Facebook emerged as a result of actions, which differ in every way to how established corporations function. A 19-year-old Harvard University undergraduate conceived Facebook while blogging late one night. Mark Zuckerberg broke Harvard’s rules and was accused of stealing the Facebook idea. Zuckerberg worked essentially on his own. There was no board of directors, marketing department, HR managers or a chief executive officer worthy of the title.
Yet, its impact is inescapable, even for Google. On 20 January, the company’s co-founder Larry Page tweeted after taking over as chief executive from Eric Schmitt that Google no longer needed adult supervision. If this had come from any other business leader, the comment would have been greeted with derision. How can you criticise someone behind one of the world’s greatest business success stories?

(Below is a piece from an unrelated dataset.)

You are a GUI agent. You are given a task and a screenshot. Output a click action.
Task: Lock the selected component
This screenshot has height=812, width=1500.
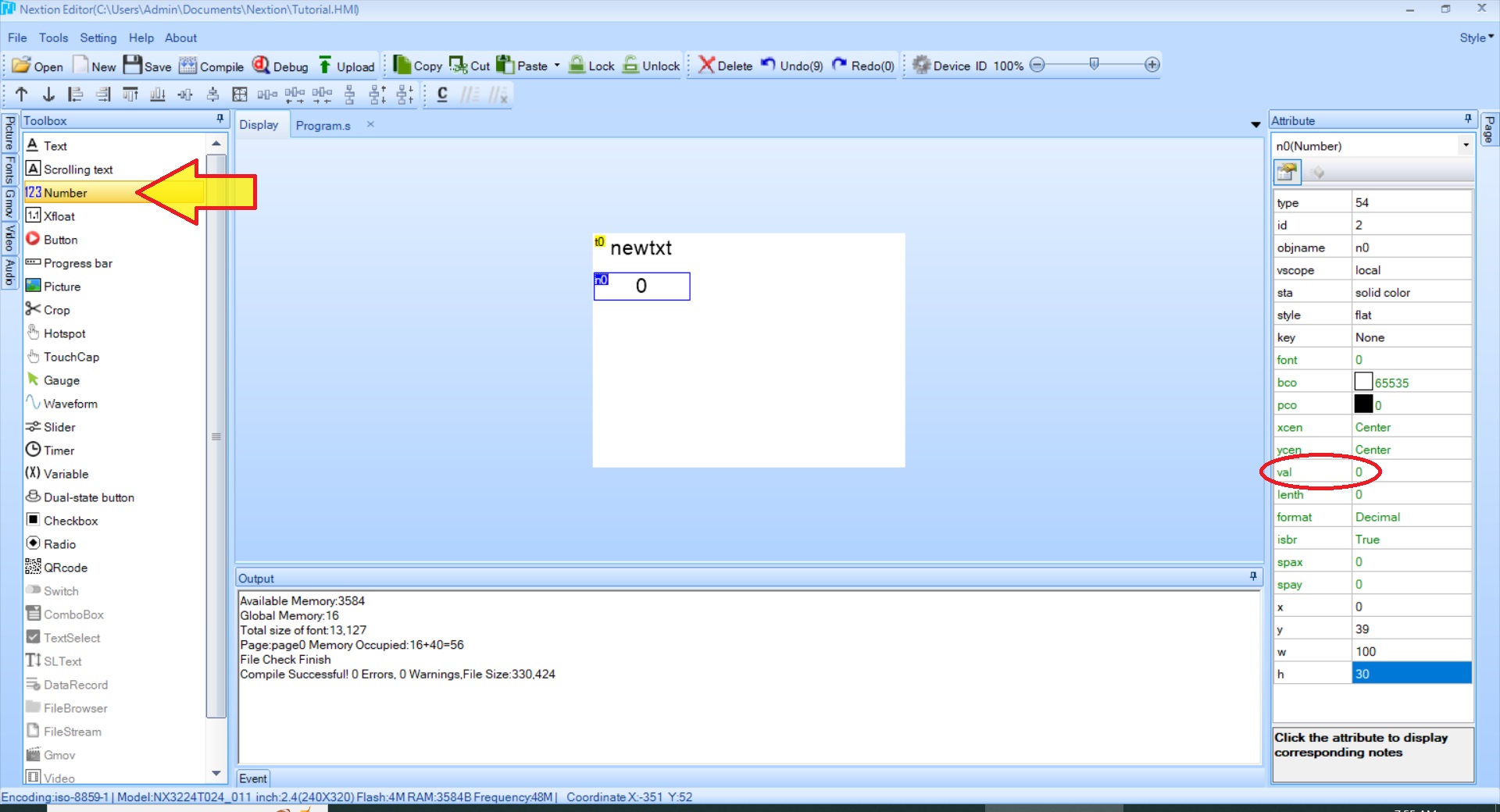coord(591,66)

There is more than one way of interpreting Page’s startling pronouncement. It’s difficult to escape the conclusion that he was railing against the corporate conventions, which he originally defied and Zuckerberg has more recently challenged.
Middle East echoes
The dotcom boom ended in tears in March 2000 and the business establishment was pleased. That complacency was shattered in 2008-09 by the collapse of institutions that were once believed to be indestructible. Farsighted students of corporate trends say a new era may have begun that will undermine assumptions about how successful businesses are made. Facebook, they forecast, may be the new normal.
There are echoes in the Middle East. The uprising in Tunisia and similar developments elsewhere in the region are believed to have been inspired by electronic community connections Facebook facilitates.
The Middle East needs innovation to stimulate non-oil economic growth, but it has one of the world’s lowest rates of invention despite huge increases in investment in education in the past 40 years. Top-down demands for this to change are increasing, but the Facebook phenomenom suggests innovation comes quicker when it flows from the base not the summit.
This may be something to fear in a region where political instability is rightly dreaded. Middle East business has little to lose from embracing the internet with a conviction that most Western corporations can’t muster and probably never will.